Comparing Gen-AI to the Brain Solves the Copyright Conundrum

Does generative AI really present a gaggle of copyright brainteasers? Or are the answers relatively simple, based on old law? Below are the three key questions roiling the industry and the courts – along with their answers, IMHO.

  1. Do generative AI operators infringe copyright when they train their models (machine learning) on copyrighted content freely available to the public? NO.
  2. Do gen-AI operators infringe copyright when they use facts, ideas, and styles from copyrighted training data to produce original content? NO.
  3. Do gen-AI operators infringe copyright when they produce output substantially similar to copyrighted training data? YES.

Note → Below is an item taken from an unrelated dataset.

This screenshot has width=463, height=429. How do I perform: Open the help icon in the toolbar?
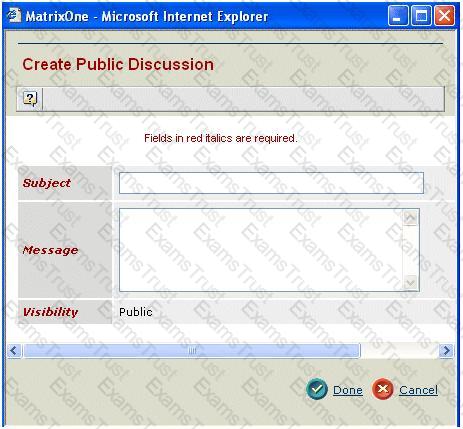(x=30, y=99)
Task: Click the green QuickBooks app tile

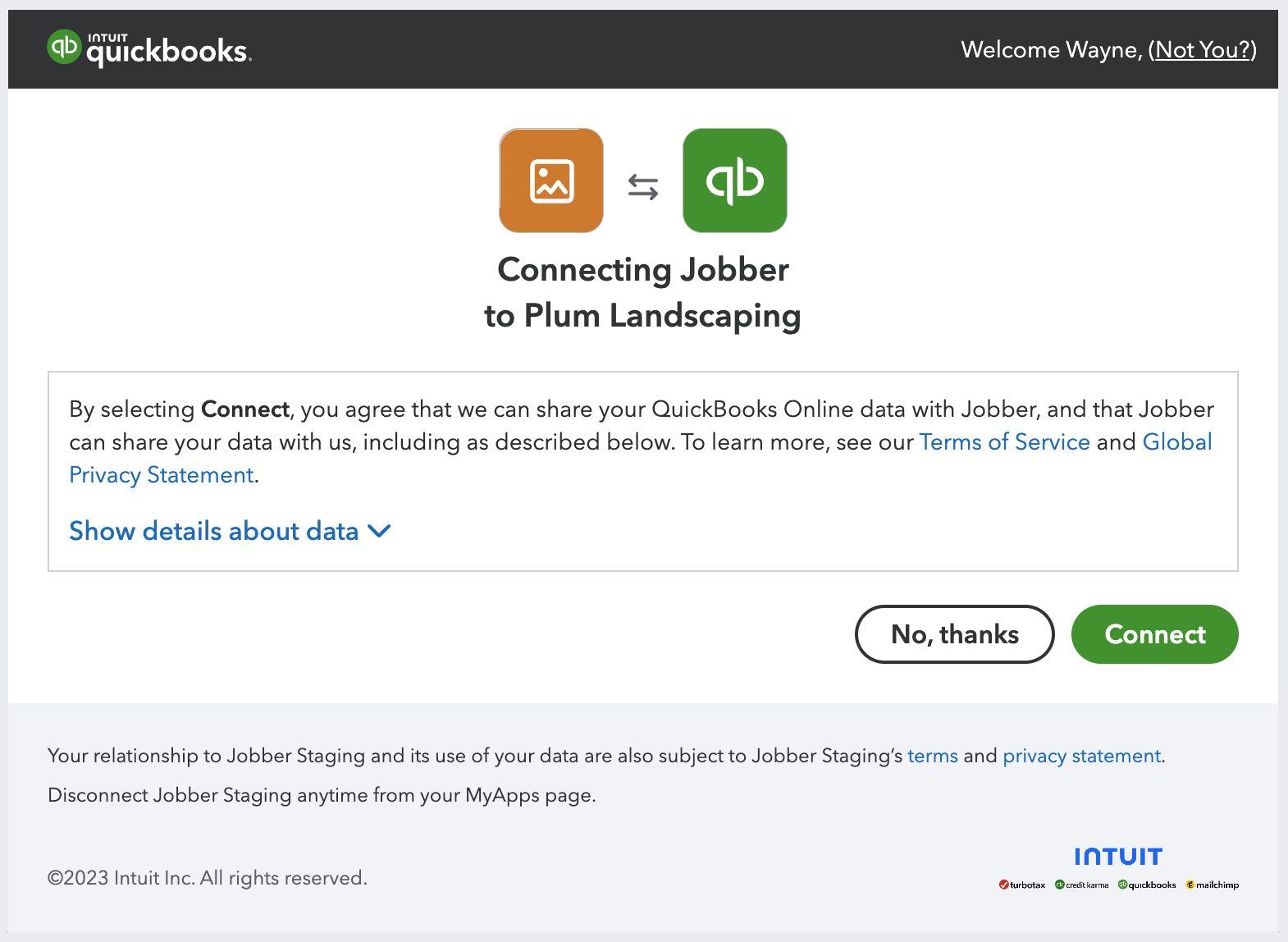Action: pos(734,181)
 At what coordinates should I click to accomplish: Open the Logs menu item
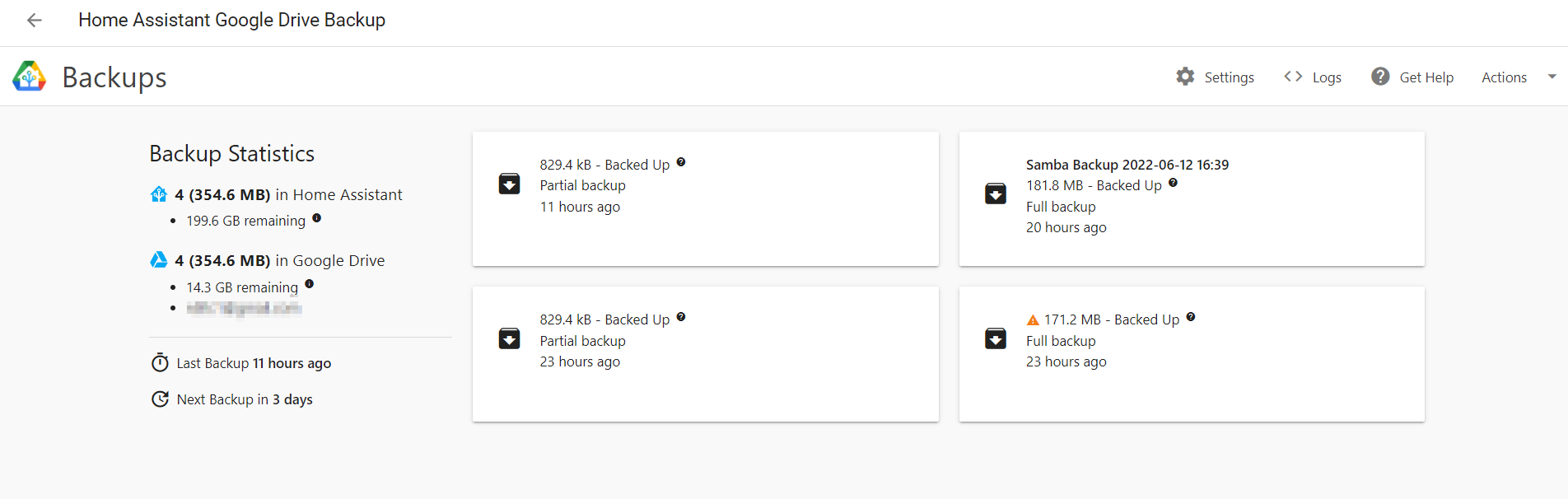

My answer to question 3 will be unpopular with many gen-AI providers. My answers to questions 1 and 2, on the other hand, support their arguments. But I come at the problem from a different direction (at least, different from the arguments I’ve seen). It all boils down to a comparison between machine learning and the human brain.

generative AI ... resembling a human brain – or vice versa

I don’t infringe your copyright when I store your words in my brain.

Let’s say you write an article protected by copyright, and I read it – but I don’t keep an electronic or hard copy. I do, however, retain a lot of your words … in my brain. I have a good memory, so I could probably write a similar article using roughly the same words. And if I have a photographic memory, I retain all your words and could write a nearly identical article. (Either article would infringe your copyright, but more on that later.)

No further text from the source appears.